The biblical writers believed in a flat earth. It was the stationary foundation of their world view. Under the flat earth was Sheol, the place of the dead. The sky was the domed firmament that held back water. Above it all was heaven.
This sounds so, well, ancient. Good science at the time, but bad now. There’s incontrovertible proof that the earth is round, it orbits the sun, which itself is whirling through a galaxy in an inconceivably huge universe.
No one believes in a flat earth any more…but wait!
CNN recently ran an article titled, “The Flat-Earth Conspiracy Theory Is Spreading Around the Globe.” It notes that a number of people do indeed hold to this world view. They gather in meetings across the flat world, where speakers talk on such things as “Space Is Fake” and “Testing the Moon: A Globe Lie Perspective.”
Why would some, in today’s uber-scientific-driven world, choose to believe such fantasy? It’s because conspiracy theories are so alluring. There’s a “ruling elite” behind it all, keeping us in the dark for their nefarious reasons.
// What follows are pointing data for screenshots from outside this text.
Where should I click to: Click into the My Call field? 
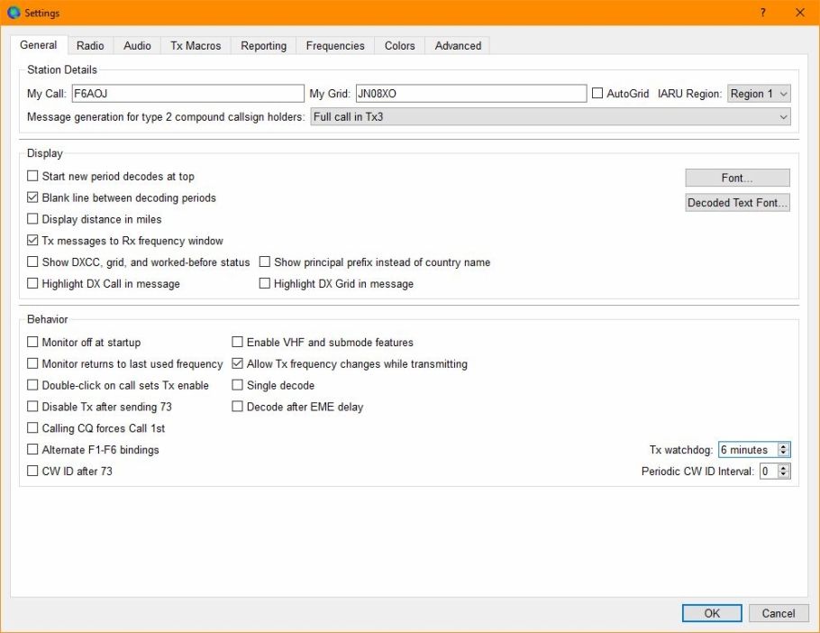click(x=187, y=94)
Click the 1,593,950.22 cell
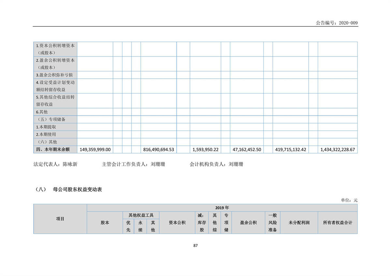Viewport: 391px width, 276px height. [205, 150]
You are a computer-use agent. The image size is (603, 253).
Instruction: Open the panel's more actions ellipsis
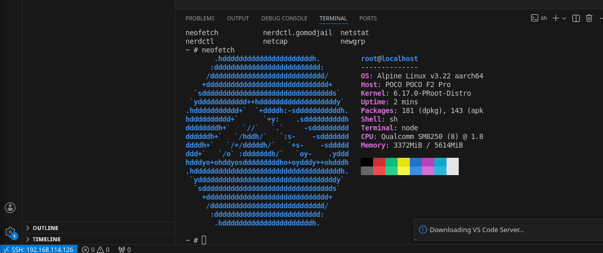pos(600,18)
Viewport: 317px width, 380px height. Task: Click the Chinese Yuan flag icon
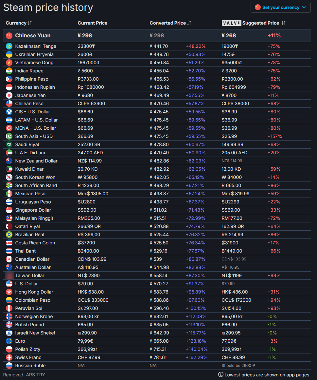coord(9,35)
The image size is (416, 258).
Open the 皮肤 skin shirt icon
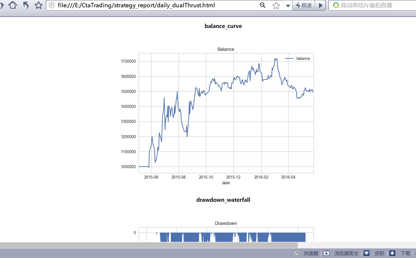[374, 253]
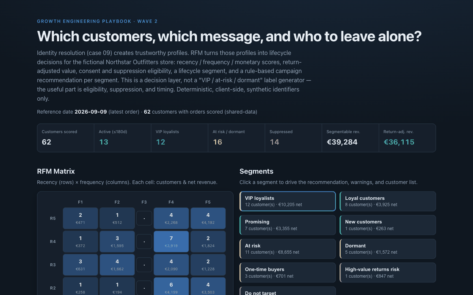Click R4 F2 cell showing €1,595
The height and width of the screenshot is (295, 473).
(117, 242)
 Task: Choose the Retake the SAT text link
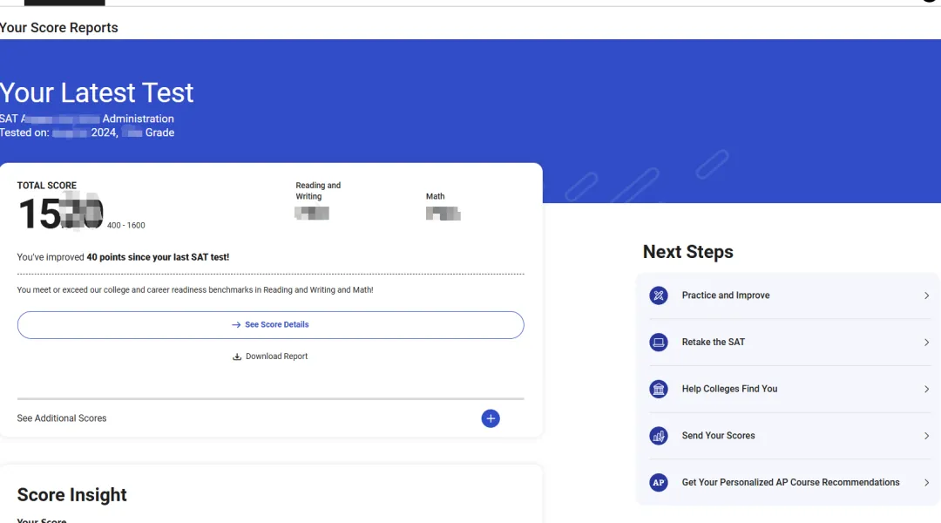click(713, 343)
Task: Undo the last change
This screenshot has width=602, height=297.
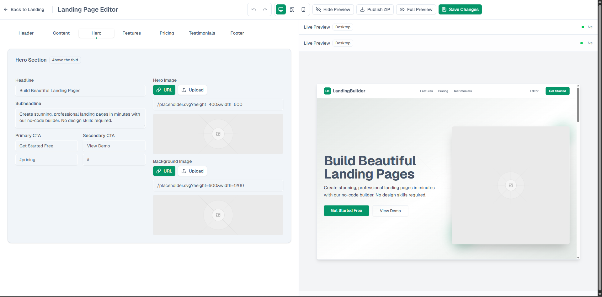Action: click(x=253, y=9)
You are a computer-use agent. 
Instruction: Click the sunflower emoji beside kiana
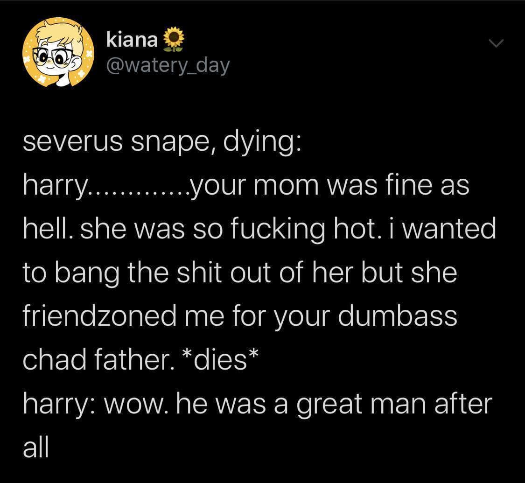[175, 40]
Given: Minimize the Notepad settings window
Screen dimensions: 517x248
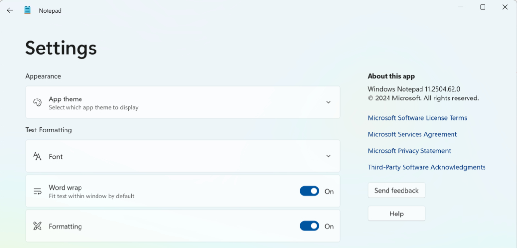Looking at the screenshot, I should [460, 7].

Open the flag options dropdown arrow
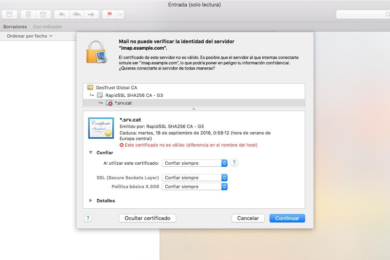tap(120, 15)
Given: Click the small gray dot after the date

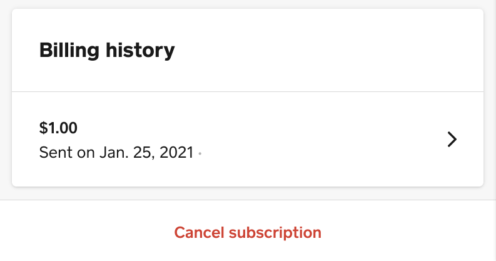Looking at the screenshot, I should click(200, 153).
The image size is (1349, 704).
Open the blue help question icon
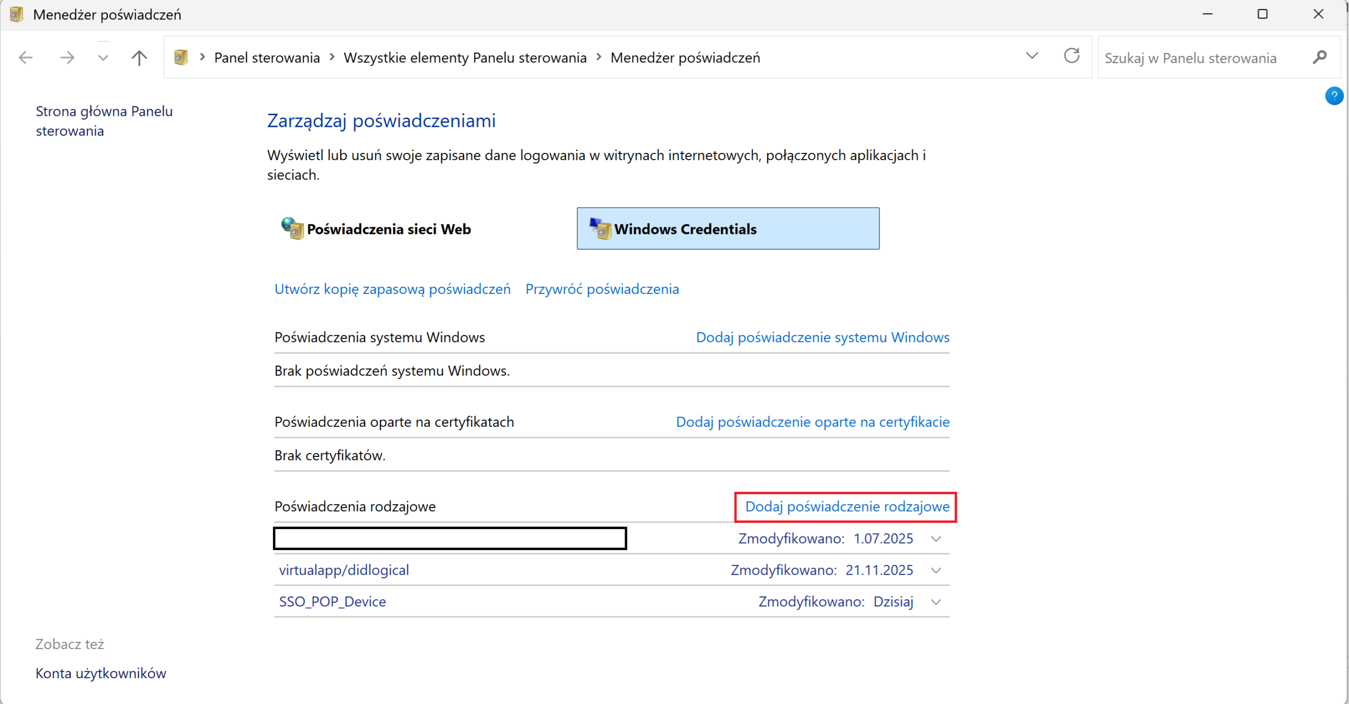coord(1333,96)
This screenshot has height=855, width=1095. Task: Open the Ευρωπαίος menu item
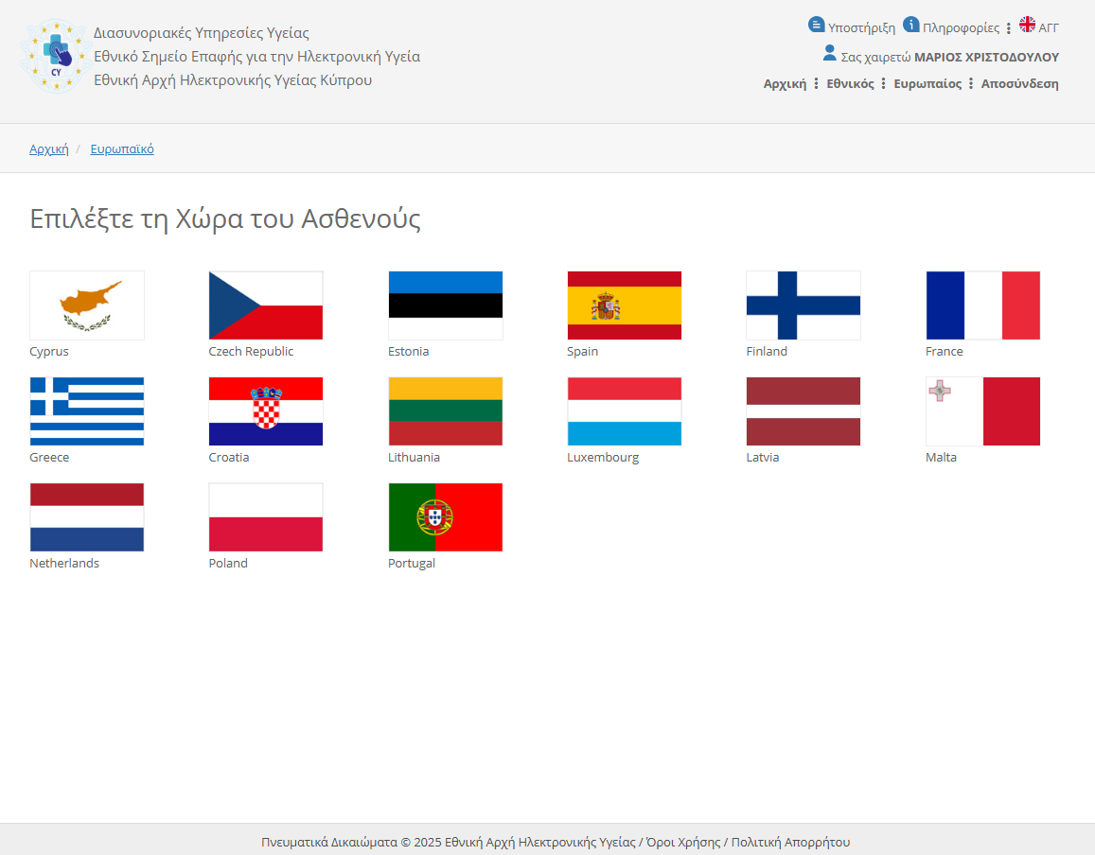927,83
If you know this secret knowledge, then you know the truth, a liberating feeling similar to the plot of The Matrix. One psychologist quoted in the article explained that such “people want to feel safe and secure in the world.” Focusing on conspiracy theories, and gathering with like-minded conspiracy believers, enables that. (Rob Brotherton’s book, Suspicious Minds: Why We Believe Conspiracy Theories, is a great resource for digging further into this psychological phenomenon.)
A flat earth Bible?
I don’t know many, other than rabid fundamentalists, some of whom I’m sure go to the flat earth conferences, who take the biblical world view literally anymore. For those who do, science is a scheme of Satan to hide God’s truth, wrapped up in the Bible, from us.
We don’t believe the biblical view of the world because we’ve used our minds. We reject other archaic vestiges, such as literal seven days of creation, or that male angels once mated with human women to produce a race of giants.
Yet, there are other things in the Bible that are archaic from a cultural perspective. Can we discount them like we should the hard-science things that are obviously outdated?
There are multiple things that antiquated, if not downright barbaric, in Scripture. Women are treated as property, they should be subservient, and they should keep quiet at proper times. Children must be disciplined, kept rigidly in line, and, in cases of persistent disobedience, even killed. Homosexuals shouldn’t be disciplined, just executed. And on the list goes.
The issue facing modern Christianity today is how to deal with such things. What we’ve learned and experienced over two millennia calls us to question and set some aside when it’s clear they’re culture-bound not God-bound. Already we live as if some of the restrictions don’t apply any more. Women have rights. Slavery is abolished. Divorce may be necessary at times. Racism is being confronted.
But how do you know where to draw the line between what applies and what doesn’t?
We need a perspective larger than our own biases
Jesus is that larger context. When he said that all the other laws flow from only two (Matthew 22:37-40), he’s saying that Scripture must be interpreted dynamically in light of them. He embodied this when he broke all sorts of laws for compassion’s sake. The early church embodied this when the leaders decided that Gentiles don’t need to become Jewish in order to be Christian.
We’re called to embody that today. There are over 31,000 verses in the Bible. How do they align themselves with Jesus’ mission and message, as we confront our culture’s challenges?
Paul said we need to seek “the mind of Christ” (Philippians 2:5). We can’t seek it alone. We need each other, differing as we will on some things, to continue the discerning process. And we need to do it in a spirit of mutual respect and, if need be, tolerance. The love Jesus tells us to show others is the love we have to show fellow Christians as we seek the Holy Spirit’s direction.
I find it troubling that there are those who say we must break apart a church or a denomination because we disagree. Some who advocate this say they’re upholding “Scriptural holiness,” as if questioning some of the ancient rules was somehow questioning biblical inspiration. Schisming from those who do question is their way of upholding biblical integrity.
Yet no one, including them and Jesus, obeys all biblical laws. To say that we won’t be in fellowship with you if you see one of the laws differently is a bit disingenuous. My fear is that non-Christians will see this and get the impression that we’re conspiracy theorists with a religious veneer: people seeking security and identity through a biblical/theological world they’ve created from their own needs and desires.
Round earth biblical people understand that we’re supposed to disagree, because we are all different. It’s Christ who holds us together. If we don’t at least try to forge respectful relationships within a Christian fellowship, we’re disobeying Jesus’ clearest commandment: “Just as I have loved you, so you also must love each other.” (John 13:34)
Christians who read Scripture through the eyes of Jesus understand that the task of the disciple is living in the round grey, not the flat black and white. And they understand that we read it with as many diverse people as we can find, just like the early church did.
To do anything less is to cling to a flat earth Bible.
Jesus tells us to read a round earth one.